Покойник, кряхтя и пыхтя, вылез из гроба и махнул рукой:
— Похороны продолжаются у меня дома!
А выпученной вдове добавил:
— Жаркое из кроликов доешь сама или отдай этому зятю-шлеперу Яше! (Шлепер — растяпа. Примеч. ред.)
Возник спор с оркестром, требовавшим полную оплату за скорбную игру.
— Ну так ведь он же умер не до конца! — взывал к совести музыкантов дурковатый зять.
На что руководитель оркестра отвечал:
— Можешь лечь вместо него, сыграем тебе «Прощание славянки».
Дома Бухбиндер открыл все окна и принялся громко хохотать. Гости, не отошедшие от испуга, униженно молчали.
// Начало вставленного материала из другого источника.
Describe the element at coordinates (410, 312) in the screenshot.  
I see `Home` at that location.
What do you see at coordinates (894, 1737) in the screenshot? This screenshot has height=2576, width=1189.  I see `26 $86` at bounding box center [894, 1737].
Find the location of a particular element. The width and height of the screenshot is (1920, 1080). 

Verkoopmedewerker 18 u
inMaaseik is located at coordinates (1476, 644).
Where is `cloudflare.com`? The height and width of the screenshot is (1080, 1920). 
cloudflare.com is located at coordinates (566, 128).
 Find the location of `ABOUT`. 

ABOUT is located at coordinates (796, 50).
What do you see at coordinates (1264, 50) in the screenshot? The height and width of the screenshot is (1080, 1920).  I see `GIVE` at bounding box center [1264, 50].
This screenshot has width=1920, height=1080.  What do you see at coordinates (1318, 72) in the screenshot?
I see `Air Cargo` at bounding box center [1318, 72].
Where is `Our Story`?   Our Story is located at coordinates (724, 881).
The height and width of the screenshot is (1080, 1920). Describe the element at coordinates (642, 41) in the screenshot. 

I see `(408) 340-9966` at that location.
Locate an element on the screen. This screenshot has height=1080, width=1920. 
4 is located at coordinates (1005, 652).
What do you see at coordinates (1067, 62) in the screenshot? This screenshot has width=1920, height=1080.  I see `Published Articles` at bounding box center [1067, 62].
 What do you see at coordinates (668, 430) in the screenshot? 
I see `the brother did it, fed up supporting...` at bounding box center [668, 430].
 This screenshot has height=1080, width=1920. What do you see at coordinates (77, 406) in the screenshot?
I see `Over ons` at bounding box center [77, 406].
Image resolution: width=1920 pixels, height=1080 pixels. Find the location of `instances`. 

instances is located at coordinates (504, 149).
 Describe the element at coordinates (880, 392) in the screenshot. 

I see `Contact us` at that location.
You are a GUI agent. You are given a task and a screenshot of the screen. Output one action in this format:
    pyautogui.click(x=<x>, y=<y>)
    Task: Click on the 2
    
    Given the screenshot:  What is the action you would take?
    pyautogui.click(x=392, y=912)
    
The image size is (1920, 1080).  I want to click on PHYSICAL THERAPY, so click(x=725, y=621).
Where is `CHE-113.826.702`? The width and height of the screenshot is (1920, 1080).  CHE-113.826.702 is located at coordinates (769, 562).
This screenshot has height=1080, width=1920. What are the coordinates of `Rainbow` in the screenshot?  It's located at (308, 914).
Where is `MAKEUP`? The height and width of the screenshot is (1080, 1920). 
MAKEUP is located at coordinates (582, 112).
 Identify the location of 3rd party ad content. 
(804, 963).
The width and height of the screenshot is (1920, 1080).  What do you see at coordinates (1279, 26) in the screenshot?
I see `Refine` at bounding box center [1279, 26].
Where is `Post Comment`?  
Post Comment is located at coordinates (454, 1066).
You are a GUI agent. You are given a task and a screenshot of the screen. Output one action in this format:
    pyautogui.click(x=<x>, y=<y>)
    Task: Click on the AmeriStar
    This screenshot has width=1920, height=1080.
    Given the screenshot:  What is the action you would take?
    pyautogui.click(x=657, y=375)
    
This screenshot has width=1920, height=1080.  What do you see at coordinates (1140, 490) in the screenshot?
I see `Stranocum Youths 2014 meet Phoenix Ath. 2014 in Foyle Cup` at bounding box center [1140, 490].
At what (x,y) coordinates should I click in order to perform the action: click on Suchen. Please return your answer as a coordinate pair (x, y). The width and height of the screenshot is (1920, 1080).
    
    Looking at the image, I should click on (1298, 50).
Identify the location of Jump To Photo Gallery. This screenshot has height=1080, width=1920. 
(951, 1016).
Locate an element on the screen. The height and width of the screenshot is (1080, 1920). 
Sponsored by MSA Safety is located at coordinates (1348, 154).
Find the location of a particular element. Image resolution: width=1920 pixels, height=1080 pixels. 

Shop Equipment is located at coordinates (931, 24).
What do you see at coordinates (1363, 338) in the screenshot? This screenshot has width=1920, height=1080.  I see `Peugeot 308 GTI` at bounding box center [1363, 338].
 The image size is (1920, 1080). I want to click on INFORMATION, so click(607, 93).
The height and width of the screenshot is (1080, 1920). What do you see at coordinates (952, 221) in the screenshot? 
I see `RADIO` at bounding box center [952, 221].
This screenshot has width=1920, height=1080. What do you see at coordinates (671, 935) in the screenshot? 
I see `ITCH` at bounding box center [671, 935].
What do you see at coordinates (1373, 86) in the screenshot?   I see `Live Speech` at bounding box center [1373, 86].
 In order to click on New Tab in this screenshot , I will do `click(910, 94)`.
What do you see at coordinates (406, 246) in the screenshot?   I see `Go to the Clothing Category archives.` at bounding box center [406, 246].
Бухбиндер налил себе стакан водки, выпил, чмокая, обтёр губы полой бежевого пиджака и закричал сквозь смех и слёзы:
— Лёжа в гробу — понимаешь, что жизнь очень маленькая, вся помещается в одном ящике! К чёрту работу, буду смотреть на деревья, на птиц и белок, но только не на людей.
Он махнул зятю с фамилией немецкого композитора:
— А в тебе все ошибаются! Ты не просто дурак, ты счастливый, потому что ничего не понимаешь и говоришь глупости вслух. Не всем везёт, как тебе!
А музыкантам, которые топтались в передней, ожидая оплаты, он сказал:
— Плачу за всё! За похороны и за веселье! Играйте весёлое, а в конце, если я, конечно, спьяну не упаду со стула, сыграйте «Миллион, миллион алых роз…», про те цветы, которые мне хотели принести на похороны, но не принесли. А если упаду со стула, ну тогда… всё равно, играйте.